From questions of land, the exhibition changes gear through Gordon Vorster’s Gebroote-grond. The 91,4×182,2 cm oil canvas which depicts a male and a female obscurely drawn but with vivid eyes gazing at works on the opposite wall, conversing with it. It’s paintings and photographs of various women, including a picture of an African Jubilee Choir member which Charlotte Maxeke was also part of in the late 1800s. “The space here is to raise questions around gender, the role that women play but more especially the unseen role that they play and how they’re not actually appreciated.”
Everything in the exhibition is strategically place, serving a purpose. A sculpture by Naomi Jacobson titled Bushman looks out the window of the gallery. “For me he’s admiring that how much we have advanced, at how UJ has advanced. He intentionally looks the building called Madibeng because when RAU started you would have not seen a building named Madibeng,” Seshhoka poignantly says.
“Privileges of Proximity has given me the opportunity to critically engage with and reposition the collection, I am not disregarding what has been and in no way are my curatorial decisions absolute in nature. They seek to be questioned, engaged with and most importantly create dialogue,” Seshoka says.

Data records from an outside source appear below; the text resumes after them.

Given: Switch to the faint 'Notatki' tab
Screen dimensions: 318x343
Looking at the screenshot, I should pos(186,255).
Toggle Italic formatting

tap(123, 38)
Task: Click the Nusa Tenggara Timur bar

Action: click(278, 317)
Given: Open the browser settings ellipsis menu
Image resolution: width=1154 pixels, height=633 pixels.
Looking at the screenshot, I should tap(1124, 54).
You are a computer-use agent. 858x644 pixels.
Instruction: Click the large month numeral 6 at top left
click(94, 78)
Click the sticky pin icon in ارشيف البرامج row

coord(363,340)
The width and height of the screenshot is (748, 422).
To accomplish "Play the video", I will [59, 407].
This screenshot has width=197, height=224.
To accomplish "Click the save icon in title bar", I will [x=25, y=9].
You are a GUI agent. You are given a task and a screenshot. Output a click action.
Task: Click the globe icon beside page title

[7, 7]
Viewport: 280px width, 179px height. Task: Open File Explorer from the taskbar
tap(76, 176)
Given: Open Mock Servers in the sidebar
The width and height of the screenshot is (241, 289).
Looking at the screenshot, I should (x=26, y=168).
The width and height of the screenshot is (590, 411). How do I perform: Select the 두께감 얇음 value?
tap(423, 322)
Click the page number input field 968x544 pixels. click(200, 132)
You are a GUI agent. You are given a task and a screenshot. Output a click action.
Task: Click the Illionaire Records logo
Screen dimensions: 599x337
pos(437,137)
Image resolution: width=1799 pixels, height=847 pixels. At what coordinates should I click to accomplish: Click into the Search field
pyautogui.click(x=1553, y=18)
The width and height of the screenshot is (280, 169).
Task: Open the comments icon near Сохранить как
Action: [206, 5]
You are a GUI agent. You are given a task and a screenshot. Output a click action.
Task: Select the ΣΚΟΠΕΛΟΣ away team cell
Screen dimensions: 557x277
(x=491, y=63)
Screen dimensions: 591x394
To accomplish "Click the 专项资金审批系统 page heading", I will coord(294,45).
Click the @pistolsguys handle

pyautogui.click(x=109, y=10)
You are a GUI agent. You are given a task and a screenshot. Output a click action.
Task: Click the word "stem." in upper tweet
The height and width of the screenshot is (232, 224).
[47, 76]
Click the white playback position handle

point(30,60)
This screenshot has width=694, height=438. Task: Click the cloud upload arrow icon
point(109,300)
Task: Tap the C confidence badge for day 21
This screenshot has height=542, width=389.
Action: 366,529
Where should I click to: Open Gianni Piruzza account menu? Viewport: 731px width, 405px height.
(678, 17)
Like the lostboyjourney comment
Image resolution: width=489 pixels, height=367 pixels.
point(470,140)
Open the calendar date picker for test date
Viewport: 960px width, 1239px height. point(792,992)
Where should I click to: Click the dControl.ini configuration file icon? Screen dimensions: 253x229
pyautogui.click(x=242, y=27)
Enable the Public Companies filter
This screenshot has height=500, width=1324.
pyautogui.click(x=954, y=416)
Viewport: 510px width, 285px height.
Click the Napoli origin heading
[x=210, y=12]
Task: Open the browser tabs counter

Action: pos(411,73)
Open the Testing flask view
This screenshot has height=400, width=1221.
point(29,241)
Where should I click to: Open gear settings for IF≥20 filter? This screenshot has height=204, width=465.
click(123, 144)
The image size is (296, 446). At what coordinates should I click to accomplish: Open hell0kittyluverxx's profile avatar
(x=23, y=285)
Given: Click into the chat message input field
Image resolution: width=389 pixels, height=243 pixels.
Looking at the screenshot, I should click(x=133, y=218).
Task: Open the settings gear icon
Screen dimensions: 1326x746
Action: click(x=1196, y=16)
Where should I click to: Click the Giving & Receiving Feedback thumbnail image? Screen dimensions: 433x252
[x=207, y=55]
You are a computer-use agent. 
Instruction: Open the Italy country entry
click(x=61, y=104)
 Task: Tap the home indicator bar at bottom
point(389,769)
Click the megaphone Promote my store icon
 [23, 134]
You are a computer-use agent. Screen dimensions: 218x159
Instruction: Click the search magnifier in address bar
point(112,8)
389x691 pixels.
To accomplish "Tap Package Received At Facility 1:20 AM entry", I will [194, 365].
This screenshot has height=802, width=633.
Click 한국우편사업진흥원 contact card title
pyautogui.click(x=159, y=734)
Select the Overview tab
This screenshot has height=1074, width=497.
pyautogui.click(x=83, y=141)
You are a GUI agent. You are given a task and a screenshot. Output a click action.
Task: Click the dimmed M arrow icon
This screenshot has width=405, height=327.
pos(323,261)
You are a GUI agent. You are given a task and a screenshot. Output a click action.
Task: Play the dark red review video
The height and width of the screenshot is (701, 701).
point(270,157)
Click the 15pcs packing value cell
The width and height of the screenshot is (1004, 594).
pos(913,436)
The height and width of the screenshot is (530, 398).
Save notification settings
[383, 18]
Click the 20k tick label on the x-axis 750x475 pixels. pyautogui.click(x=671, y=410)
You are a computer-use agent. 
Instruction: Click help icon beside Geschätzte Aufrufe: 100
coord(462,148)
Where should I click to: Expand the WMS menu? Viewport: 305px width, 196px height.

“Our art collection is still in the process of evolving, there are major gaps that exists within the collection, especially when it comes to female, queer, black and differently abled artists. Privileges of Proximity recognises and highlights the gaps that exists within the collection, hence the desire to create conversation and dialogue about the limited representation of marginalised groups.” He says the University will be hosting more exhibitions in the near future, Privileges of Proximity being the first conversation of many that leave observers asking themselves questions.